- _Brief_
Copy the items below word for word, from the line with "The image size is (2040, 838)." up to and including the line with "[x=188, y=414]".

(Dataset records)
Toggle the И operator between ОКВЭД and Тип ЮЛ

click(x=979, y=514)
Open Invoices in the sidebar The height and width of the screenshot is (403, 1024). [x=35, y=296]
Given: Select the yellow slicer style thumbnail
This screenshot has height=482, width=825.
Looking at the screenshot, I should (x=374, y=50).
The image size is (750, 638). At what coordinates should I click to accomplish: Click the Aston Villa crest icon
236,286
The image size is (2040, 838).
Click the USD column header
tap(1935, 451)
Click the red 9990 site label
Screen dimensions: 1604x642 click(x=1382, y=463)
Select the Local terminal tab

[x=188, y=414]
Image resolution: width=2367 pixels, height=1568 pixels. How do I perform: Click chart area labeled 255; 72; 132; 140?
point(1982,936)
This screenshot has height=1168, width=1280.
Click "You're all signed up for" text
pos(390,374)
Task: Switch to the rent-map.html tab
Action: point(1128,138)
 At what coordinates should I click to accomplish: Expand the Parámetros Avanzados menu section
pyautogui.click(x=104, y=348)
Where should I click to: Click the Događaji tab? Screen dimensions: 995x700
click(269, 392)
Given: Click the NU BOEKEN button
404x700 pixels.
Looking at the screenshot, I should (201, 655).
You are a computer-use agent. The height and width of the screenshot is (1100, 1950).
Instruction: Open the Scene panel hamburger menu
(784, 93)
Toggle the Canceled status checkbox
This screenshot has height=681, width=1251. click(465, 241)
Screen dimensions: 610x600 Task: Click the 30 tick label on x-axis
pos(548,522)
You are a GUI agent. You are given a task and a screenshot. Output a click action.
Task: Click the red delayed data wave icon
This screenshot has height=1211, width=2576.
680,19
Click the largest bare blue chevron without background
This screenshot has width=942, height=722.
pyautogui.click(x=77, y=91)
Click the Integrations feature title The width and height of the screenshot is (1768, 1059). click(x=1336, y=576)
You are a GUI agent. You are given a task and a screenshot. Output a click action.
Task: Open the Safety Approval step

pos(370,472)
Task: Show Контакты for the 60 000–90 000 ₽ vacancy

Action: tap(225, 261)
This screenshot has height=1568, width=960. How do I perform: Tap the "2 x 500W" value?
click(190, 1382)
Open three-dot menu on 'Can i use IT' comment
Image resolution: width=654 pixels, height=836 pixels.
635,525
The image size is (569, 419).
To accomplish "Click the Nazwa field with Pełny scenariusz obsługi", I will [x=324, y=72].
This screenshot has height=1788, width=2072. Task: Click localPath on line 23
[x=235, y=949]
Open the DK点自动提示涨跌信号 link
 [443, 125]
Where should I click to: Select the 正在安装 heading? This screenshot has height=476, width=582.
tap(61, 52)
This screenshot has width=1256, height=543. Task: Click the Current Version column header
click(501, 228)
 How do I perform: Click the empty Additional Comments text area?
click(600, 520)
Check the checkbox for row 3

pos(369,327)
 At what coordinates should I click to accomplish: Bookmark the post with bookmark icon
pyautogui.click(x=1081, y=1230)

- _Output of the task_
The image size is (2040, 838).
Click the USD column header
tap(1935, 451)
Click the red 9990 site label
Screen dimensions: 1604x642 click(x=1382, y=463)
Select the Local terminal tab

[x=188, y=414]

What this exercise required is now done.